■ Study text:

I have the same problem, with the “Large Number of Stages.”
There are many strange things in the input file for this test. For instance the Pirmil -> Commerce link exists but seems improbable when you actually look at the map. I found currently a total of three strange links by sheer luck:

 -- StopArea:PIRM StopArea:COMM
 -- StopArea:LILA StopArea:PTON
 -- StopArea:RPBL StopArea:PIRM

Maybe it’s possible that the large test is biased by such shortcuts?

I’ve got the same problem. No idea what’s going on… I’m fairly sure that my implementation is correct. And I don’t think the solution is too slow either.

Edit: Well, thanks to another post, I checked my distance function and it turns out I didn’t convert the latitude/longitude to radians properly. I copied the distance function from the Defibrillators puzzle, but in my solution for that puzzle the conversion happened somewhere else.

I have a similar issue to most other commenters. The IDE tests report no issue even if I treat lattitude and logitude as cartesian coordinates. At the same time I get failure on the fourth test / 85% when I calculate the distance in this way. If I switch to radians and computing in the prescribed formula I fail the last test (84%) - again only on verification.

■ Work request 1: Sum up the forum comments in two sentences.
■ Work request 2: Retype the forum comments from "I’ve got the" to "happened somewhere else.".
■ Work request 3: In the forum comments, which puzzle did the commenter copy their distance function from?
The records that come after the forum comments are separate material and have no connection to them.

■ Provided material:
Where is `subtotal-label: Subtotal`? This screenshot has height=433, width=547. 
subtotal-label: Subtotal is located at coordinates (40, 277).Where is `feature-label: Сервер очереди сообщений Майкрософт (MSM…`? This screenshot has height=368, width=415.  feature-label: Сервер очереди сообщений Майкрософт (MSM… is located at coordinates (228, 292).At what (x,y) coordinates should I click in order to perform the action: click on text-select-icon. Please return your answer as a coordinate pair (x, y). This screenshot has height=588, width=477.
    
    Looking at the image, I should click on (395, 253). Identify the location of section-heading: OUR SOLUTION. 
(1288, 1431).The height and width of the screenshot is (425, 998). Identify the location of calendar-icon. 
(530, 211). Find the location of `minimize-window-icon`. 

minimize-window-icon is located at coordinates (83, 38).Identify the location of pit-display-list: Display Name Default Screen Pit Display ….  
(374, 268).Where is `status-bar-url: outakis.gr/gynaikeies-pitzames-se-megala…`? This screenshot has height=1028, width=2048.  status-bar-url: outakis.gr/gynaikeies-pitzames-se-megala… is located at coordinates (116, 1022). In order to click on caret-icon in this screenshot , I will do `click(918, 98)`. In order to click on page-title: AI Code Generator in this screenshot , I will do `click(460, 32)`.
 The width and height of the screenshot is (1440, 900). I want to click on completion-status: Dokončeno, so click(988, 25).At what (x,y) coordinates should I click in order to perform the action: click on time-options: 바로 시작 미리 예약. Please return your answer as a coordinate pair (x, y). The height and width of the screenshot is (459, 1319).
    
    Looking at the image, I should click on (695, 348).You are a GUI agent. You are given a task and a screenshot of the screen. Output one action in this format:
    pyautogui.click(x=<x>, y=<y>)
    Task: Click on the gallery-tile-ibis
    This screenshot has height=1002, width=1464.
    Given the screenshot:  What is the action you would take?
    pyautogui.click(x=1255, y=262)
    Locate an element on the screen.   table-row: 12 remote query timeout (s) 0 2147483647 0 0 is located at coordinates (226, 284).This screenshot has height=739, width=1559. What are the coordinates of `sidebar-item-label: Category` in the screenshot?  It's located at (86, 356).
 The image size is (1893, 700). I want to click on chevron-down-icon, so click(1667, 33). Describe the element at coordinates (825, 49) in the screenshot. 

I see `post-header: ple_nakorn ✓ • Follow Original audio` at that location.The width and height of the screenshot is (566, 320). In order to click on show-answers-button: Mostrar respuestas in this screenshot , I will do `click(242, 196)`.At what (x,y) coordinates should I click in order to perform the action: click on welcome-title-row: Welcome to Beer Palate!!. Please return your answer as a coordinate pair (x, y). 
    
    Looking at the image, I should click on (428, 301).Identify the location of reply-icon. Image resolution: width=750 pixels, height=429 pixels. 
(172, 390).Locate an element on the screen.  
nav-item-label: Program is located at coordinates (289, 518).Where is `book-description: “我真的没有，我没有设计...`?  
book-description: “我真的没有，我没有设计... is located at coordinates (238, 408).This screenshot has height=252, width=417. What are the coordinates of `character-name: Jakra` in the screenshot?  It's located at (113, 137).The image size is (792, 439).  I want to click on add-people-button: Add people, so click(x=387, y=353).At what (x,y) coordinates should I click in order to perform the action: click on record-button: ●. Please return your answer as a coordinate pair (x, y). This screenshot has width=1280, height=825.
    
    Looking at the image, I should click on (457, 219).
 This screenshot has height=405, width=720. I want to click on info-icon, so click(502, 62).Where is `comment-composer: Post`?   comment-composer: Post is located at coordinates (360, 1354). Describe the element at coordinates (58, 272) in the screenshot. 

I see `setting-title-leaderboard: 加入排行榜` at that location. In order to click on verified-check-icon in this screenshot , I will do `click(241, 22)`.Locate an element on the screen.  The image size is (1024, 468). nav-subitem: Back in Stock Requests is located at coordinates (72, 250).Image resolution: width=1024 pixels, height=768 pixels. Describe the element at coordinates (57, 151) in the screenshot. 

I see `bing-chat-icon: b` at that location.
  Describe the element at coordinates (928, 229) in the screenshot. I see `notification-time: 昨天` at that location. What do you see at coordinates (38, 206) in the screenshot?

■ Exercise answer 1: Several commenters report trouble with the "Large Number of Stages" test, and one points out strange links in its input file, such as Pirmil to Commerce, that may bias the test. Another found that their distance function didn't convert latitude/longitude to radians properly, and a third fails a different test on verification depending on whether they treat the coordinates as cartesian or use radians with the prescribed formula.

■ Exercise answer 2:
I’ve got the same problem. No idea what’s going on… I’m fairly sure that my implementation is correct. And I don’t think the solution is too slow either.

Edit: Well, thanks to another post, I checked my distance function and it turns out I didn’t convert the latitude/longitude to radians properly. I copied the distance function from the Defibrillators puzzle, but in my solution for that puzzle the conversion happened somewhere else.

■ Exercise answer 3: The Defibrillators puzzle.